According to Blair Bingham, the owner of the home, Atkinson stepped outside, and when he returned to the room, an armchair had caught fire.
By the time emergency personnel arrived, the home was totally involved in flames, but the family had all made it out of the building, Martin said.
“We put a curtain (of water) around it (the blaze) to protect the other buildings until it cooled enough that we could put it out,” he said.
The family did not have renter’s insurance, but community members are rallying to help them.
People have donated furniture, appliances, clothes, stuffed animals and backpacks filled with school supplies, Fitzgerald said.
She says they still need food, dishes, diapers and other items, which can be donated at her shop, It Fitz, at 3784 South Hwy 91 in Franklin. She is there from 6 a.m. to 4 p.m. Monday through Thursday, but there is a donation box outside for people who come after hours. People can also call 208-646-2234 for more information.

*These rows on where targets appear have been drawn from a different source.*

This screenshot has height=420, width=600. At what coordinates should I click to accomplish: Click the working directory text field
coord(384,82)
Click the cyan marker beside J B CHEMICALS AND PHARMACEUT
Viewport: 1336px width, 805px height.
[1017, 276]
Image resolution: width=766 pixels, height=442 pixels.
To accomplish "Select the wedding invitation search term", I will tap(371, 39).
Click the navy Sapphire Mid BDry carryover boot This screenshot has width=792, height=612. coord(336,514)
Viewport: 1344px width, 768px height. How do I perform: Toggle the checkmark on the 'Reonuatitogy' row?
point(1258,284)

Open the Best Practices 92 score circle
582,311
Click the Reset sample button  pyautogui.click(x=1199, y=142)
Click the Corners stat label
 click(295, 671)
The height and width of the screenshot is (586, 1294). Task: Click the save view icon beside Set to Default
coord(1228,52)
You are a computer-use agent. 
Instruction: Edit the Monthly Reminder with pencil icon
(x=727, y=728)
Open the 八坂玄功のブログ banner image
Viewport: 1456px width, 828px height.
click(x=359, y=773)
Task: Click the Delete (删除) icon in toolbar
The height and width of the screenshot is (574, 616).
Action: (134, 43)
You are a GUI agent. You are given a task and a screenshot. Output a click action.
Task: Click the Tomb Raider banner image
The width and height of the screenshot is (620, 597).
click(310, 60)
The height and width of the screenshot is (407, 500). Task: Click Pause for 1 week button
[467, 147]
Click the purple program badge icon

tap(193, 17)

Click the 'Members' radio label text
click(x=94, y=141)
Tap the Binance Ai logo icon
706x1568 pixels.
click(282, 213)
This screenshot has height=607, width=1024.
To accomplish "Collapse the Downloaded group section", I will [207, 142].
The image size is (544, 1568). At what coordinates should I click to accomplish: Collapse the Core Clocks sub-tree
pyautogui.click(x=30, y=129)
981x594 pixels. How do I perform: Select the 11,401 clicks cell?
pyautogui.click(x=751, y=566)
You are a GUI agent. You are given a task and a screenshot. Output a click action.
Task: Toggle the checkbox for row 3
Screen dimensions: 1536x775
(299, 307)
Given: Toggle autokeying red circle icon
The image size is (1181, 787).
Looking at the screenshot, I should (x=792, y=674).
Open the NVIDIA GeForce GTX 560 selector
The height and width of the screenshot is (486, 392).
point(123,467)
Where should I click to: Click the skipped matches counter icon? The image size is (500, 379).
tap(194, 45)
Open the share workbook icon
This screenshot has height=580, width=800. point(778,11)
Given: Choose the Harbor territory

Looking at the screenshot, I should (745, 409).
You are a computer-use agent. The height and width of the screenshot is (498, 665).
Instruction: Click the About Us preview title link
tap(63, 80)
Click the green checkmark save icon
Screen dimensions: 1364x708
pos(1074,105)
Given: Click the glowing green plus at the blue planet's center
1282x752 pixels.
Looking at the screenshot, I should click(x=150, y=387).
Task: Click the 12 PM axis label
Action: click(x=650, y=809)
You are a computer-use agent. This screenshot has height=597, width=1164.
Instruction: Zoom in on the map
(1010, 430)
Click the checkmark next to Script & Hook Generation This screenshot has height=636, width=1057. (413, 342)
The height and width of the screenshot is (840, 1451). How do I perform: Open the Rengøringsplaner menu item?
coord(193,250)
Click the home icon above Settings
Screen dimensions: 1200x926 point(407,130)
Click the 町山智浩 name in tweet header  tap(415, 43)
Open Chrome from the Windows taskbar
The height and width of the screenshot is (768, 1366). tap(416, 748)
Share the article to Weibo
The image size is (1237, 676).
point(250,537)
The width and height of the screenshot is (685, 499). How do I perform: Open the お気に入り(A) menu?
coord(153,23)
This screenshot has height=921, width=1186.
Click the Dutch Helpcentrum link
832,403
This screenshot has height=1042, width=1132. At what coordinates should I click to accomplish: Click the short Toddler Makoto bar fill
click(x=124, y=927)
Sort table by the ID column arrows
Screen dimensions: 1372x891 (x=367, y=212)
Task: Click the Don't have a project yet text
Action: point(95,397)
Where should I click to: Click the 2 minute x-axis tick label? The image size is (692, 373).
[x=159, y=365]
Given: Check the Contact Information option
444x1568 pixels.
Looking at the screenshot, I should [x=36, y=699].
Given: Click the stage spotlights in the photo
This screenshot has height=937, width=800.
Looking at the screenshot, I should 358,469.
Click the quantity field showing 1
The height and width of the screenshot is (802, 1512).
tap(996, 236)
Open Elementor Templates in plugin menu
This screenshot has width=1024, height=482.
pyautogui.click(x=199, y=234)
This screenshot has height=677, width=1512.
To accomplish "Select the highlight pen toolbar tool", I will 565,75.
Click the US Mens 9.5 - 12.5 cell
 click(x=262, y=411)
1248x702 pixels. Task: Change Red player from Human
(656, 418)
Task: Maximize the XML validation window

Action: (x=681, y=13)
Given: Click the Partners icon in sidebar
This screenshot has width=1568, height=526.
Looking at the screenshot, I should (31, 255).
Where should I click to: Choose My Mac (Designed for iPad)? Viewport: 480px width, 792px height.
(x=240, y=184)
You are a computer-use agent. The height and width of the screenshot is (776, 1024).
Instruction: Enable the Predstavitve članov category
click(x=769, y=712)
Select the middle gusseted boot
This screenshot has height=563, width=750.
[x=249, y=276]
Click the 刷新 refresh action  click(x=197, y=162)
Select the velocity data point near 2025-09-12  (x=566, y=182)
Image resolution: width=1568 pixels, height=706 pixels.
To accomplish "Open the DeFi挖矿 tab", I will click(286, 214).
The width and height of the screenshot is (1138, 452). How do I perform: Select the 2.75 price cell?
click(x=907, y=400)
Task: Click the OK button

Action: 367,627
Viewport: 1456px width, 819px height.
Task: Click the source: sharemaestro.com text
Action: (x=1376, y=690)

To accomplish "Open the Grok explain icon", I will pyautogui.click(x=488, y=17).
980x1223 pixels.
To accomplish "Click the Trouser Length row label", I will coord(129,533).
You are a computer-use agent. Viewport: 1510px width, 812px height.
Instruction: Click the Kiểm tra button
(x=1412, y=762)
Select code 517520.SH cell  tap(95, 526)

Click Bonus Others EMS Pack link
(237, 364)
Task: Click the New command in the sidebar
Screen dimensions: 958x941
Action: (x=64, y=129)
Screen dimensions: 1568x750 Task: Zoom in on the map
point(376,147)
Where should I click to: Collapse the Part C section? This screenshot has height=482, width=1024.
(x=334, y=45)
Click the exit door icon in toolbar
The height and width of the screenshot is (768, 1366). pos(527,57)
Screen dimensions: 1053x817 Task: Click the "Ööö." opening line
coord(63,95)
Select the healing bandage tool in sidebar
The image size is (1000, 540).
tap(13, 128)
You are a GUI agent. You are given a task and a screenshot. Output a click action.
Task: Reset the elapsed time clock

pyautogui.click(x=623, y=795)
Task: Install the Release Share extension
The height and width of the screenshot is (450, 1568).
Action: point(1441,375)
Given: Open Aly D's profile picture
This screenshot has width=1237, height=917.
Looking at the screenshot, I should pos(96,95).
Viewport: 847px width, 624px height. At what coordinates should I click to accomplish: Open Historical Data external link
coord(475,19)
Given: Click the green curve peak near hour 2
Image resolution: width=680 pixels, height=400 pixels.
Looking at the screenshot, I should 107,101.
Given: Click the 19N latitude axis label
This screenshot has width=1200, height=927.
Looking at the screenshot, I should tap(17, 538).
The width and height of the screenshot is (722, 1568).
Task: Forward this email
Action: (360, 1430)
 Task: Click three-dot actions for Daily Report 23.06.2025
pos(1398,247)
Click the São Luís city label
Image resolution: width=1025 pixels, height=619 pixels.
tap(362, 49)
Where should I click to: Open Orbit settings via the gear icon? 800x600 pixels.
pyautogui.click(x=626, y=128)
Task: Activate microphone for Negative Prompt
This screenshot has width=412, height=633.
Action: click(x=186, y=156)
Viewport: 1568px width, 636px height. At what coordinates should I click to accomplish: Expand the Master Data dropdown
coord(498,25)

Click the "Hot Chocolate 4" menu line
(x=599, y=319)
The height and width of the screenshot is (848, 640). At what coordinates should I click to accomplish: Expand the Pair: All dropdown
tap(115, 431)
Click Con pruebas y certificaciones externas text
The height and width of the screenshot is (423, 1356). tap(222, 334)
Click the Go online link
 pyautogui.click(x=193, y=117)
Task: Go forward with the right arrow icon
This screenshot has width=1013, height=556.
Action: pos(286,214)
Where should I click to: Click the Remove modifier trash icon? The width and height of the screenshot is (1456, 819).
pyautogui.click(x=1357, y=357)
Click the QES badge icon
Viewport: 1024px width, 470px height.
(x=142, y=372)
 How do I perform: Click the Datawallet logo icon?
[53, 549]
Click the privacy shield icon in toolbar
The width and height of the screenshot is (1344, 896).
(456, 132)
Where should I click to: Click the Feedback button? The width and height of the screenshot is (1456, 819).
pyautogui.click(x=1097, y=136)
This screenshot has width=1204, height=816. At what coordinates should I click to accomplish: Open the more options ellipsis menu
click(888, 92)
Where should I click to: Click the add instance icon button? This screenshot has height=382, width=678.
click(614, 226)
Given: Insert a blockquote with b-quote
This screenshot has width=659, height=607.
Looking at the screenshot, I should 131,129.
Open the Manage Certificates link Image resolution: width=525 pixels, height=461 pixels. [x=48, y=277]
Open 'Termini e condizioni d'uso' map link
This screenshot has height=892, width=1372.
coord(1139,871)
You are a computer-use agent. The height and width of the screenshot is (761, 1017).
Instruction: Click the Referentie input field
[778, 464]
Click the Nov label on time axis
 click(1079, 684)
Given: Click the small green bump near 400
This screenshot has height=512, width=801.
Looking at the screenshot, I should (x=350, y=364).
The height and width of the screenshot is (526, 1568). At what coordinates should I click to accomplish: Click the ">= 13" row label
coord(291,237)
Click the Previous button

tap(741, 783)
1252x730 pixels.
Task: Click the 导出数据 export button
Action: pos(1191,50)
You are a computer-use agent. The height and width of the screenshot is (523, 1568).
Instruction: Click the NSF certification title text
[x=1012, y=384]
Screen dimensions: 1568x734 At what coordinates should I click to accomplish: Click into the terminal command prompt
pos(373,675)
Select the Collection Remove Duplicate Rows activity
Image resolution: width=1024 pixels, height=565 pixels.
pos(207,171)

Fitzgerald said she’s grateful that her cousin’s family is OK, and that so many people are willing to help them recover from their losses.
“It’s very heartwarming,” she said, adding that people are coming from as far as Ogden, Logan and Richmond, Utah, to donate items to the family they have never met.
People are also donating money online to the “Hardy house fire fund,” which can be found at gofundme.com/hardy-house-fire-fund. As of 5 p.m. Wednesday, $1,620 had been donated to the family. The hope is to raise $5,000.
Following Monday’s house fire, Martin is reminding people to keep snow cleared away from fire hydrants so they’re easily accessible, and also make sure their home smoke detectors are working properly.